Let me say just a few words about the importance of these Centers to America's energy future. I think they may be the most important thing we do during my time as Secretary of Energy. Where energy is concerned, we must find ways to do more with less.
We can develop fundamentally new sources of energy but only by inventing radical new technologies. Incremental enhancements in present-day technologies and methods, while important, cannot take us as far as we need to go. Edison did not invent the light bulb by 1st creating the perfect candle.

Bioenergy is among the most promising areas for exploration. We know how to make ethanol from corn and we produced about five billion gallons of corn-based ethanol for fuel last year, but that represented less than four percent of yearly gasoline consumption and used up one-fifth of America's total corn crop. Corn ethanol has its virtues and its limits.

For biofuels to put a real dent in our energy consumption, without affecting the food supply and without adding to net carbon dioxide emissions, we need to learn to make biofuels cost-effectively from cellulose.

The investment we are making in these bio-energy centers is high risk, but we expect they will show us the way to overcome the barriers keeping us from developing wide-scale, cost-effective biofuels from cellulose.

Cellulosic ethanol, as this type of biofuel is called, offers a host of advantages, not the least of which is its potential to significantly reduce our U.S. oil consumption. Second, because it burns more cleanly and it is environmentally responsible. Third, large-scale production of cellulosic biofuels could usher in a new green economy across the nation, one where family farmers embrace bioenergy feedstocks as a new cash crop.

I believe all that can come to pass, but science must show us the way.
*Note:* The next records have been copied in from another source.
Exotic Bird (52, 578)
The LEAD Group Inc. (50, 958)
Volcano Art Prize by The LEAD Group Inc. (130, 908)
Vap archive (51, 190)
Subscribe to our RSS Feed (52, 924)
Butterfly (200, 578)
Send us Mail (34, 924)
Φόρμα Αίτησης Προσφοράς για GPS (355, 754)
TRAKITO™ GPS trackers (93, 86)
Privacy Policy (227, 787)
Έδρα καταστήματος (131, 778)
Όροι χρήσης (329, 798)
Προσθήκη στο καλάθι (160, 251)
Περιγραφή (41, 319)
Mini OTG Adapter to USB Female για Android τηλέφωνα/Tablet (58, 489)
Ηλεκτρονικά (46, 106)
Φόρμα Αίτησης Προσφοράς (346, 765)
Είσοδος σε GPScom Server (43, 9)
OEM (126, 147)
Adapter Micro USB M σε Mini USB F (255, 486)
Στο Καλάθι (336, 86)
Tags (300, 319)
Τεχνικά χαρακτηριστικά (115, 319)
With this in mind I announced in August of 2006 an open competition for the backing to create and operate 2 integrated, multidisciplinary Bioenergy Research Centers. The projected backing was $25 million per center per year over 5 years for a total of $250 million and I was pleased at the enthusiastic response it received from potential applicants.

There was also great enthusiasm within the Administration, so much so that President Bush added one more bioenergy research center to his Fiscal Year 2008 Budget Request, upping the total backing to $375 million. Proposals were due on February 1. Our federal plan managers in our Biological and Environmental Research plan in the D.O.E. Office of Science assembled an International Merit Review Panel, consisting of 32 leading scientists and experts from all over the world.
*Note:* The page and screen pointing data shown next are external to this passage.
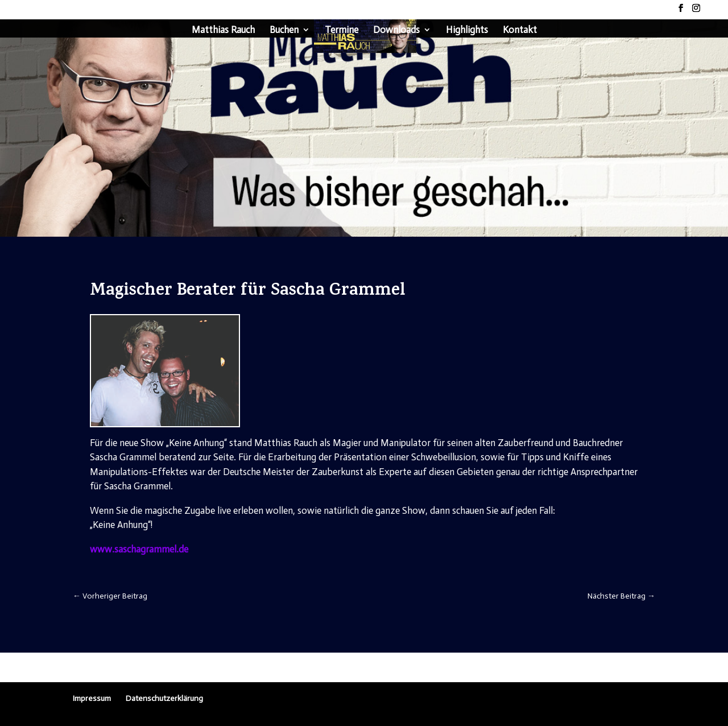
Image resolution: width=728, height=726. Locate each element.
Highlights (467, 30)
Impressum (92, 698)
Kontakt (520, 30)
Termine (341, 30)
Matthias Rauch (223, 30)
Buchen (284, 30)
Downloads (396, 30)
The panel's membership covered all aspects the science, technology, and management involved in the Centers. The proposals were thoroughly analyzed and discussed. The 3 that rose to the top are truly extraordinary.
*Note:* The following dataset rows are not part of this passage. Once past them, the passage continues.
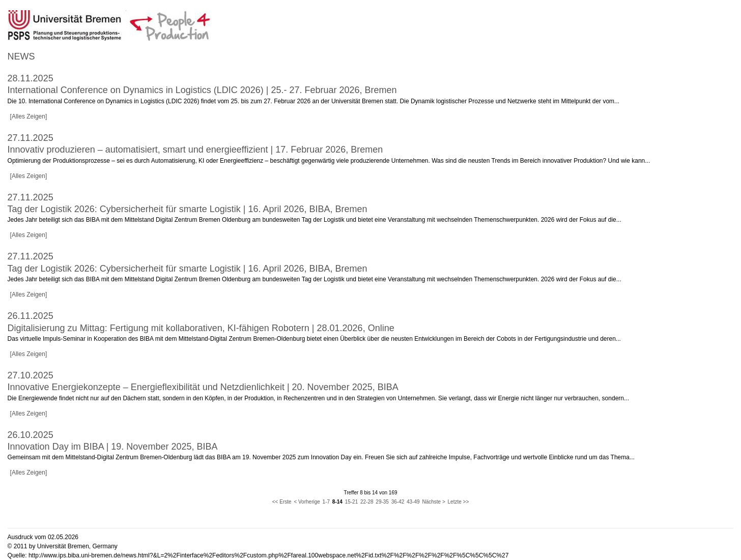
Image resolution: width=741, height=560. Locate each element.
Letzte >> (459, 502)
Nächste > (433, 502)
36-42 (398, 502)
The quality of the scientific teams that they have assembled, the coherence of their management approaches and goals, and the level of outside resources, financial or in-kind, that they have brought to the table are as good as it gets.

The work these biocenters will do as they seek to develop new forms of energy and the ways to make them efficient and commercially viable may change the way we think about biotechnology. If, as we expect, they may produce the kind of scientific breakthroughs Dr. Ray Orbach calls transformational science.

While each of these proposals has a lead institution, they are all partnerships involving multiple institutions. Altogether in the 3 proposals, 18 of nation's leading universities, seven countrywide laboratories, at least one nonprofit organization, and a range of private companies are represented.

The 3 selectees are:

  • The Bioenergy Science Center, led by Oak Ridge Countrywide Laboratory.
  • The Great Lakes Bioenergy Research Center, led by the University of Wisconsin- Madison.
  • The Joint Bio-Energy Institute, led by Lawrence Berkeley Countrywide Laboratory.

Let me say congratulations to all 3 teams. Now, I would like to turn to the representative of each of the teams and ask them to describe their Center's objectives.